**AIM OF THE TASK**. For each record below, retype the text exactly and omit any image.

───── RECORDS

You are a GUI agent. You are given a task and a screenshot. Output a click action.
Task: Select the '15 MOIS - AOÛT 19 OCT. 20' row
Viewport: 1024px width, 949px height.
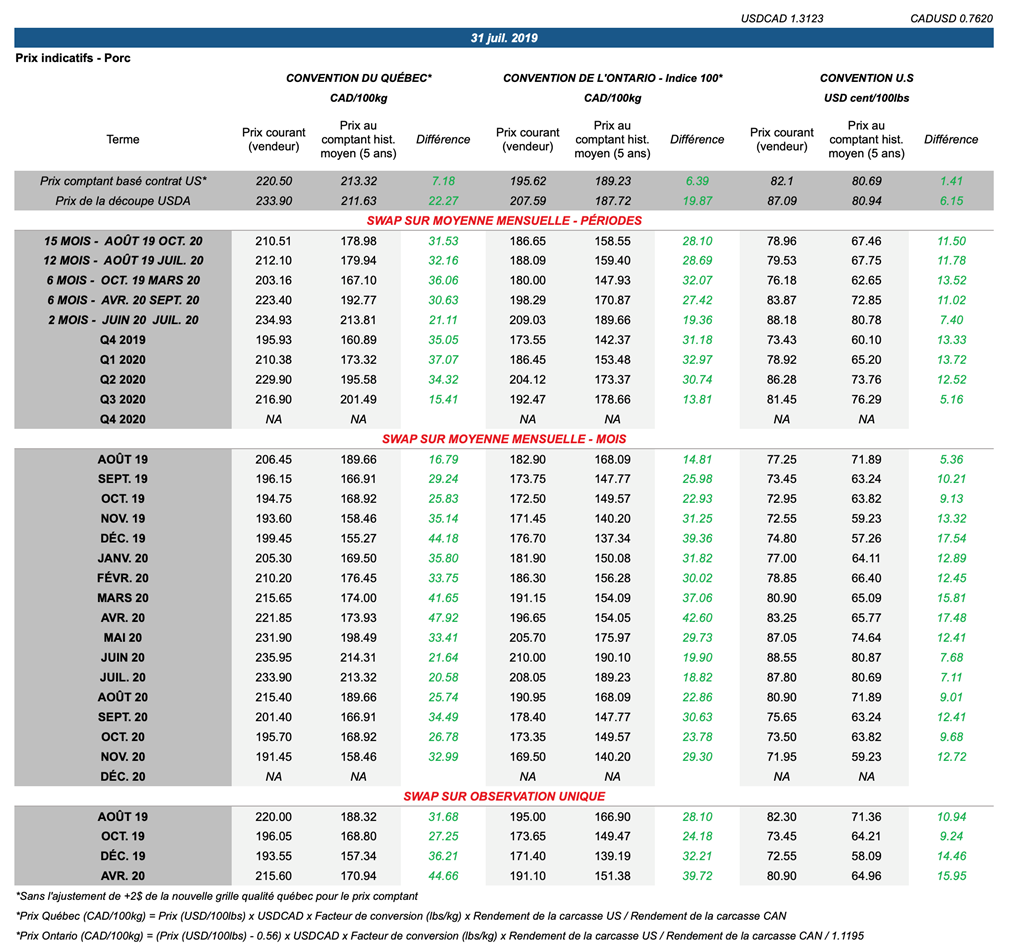click(123, 241)
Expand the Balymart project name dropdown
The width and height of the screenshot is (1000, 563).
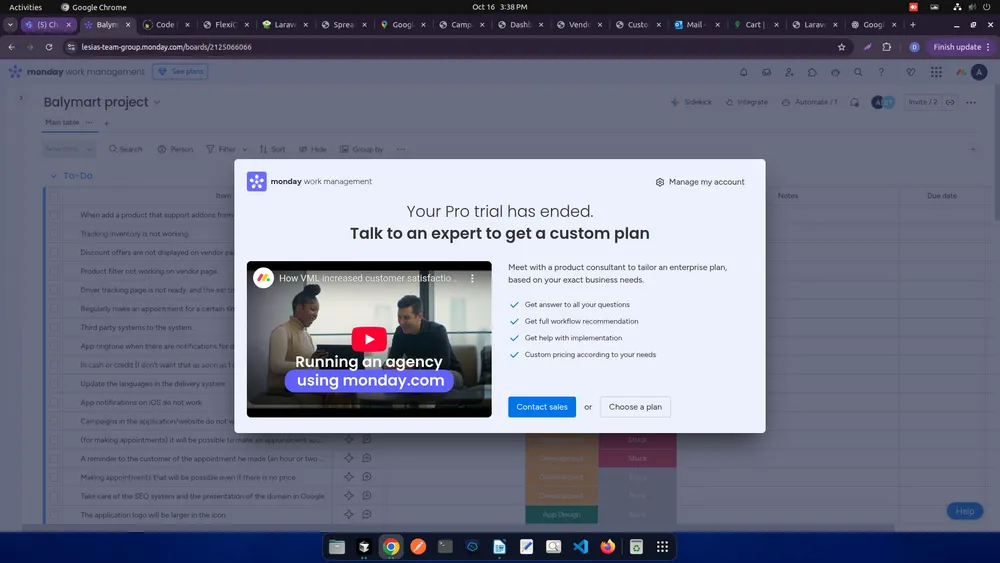tap(157, 102)
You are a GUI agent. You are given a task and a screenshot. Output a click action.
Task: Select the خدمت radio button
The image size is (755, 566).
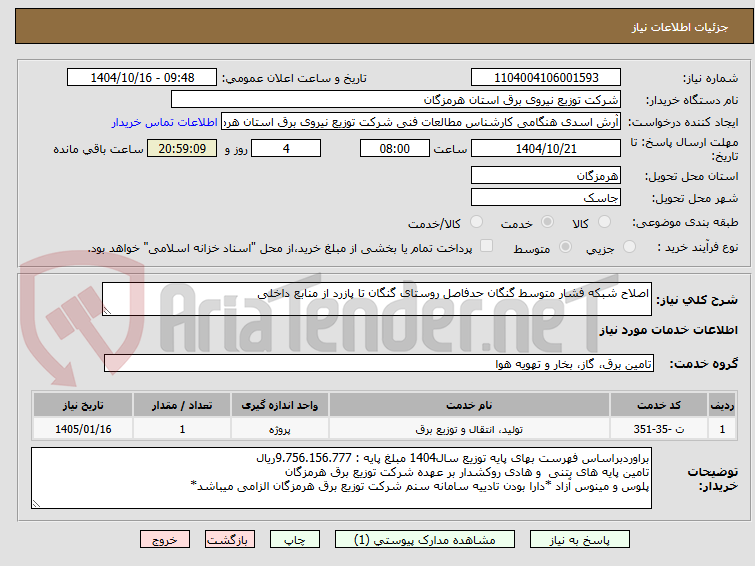547,222
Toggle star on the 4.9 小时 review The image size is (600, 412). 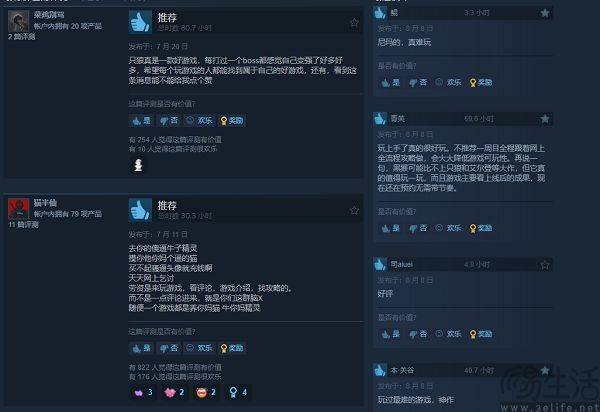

──────────

**ANSWER AREA**.
You are a GUI agent. You are given a task and a screenshot. Output a click action.
Task: Select the '15 MOIS - AOÛT 19 OCT. 20' row
Viewport: 1024px width, 949px height.
click(123, 241)
Expand the Balymart project name dropdown
The width and height of the screenshot is (1000, 563).
tap(157, 102)
You are a GUI agent. You are given a task and a screenshot. Output a click action.
Task: Select the خدمت radio button
The image size is (755, 566).
547,222
Toggle star on the 4.9 小时 review The image size is (600, 412). 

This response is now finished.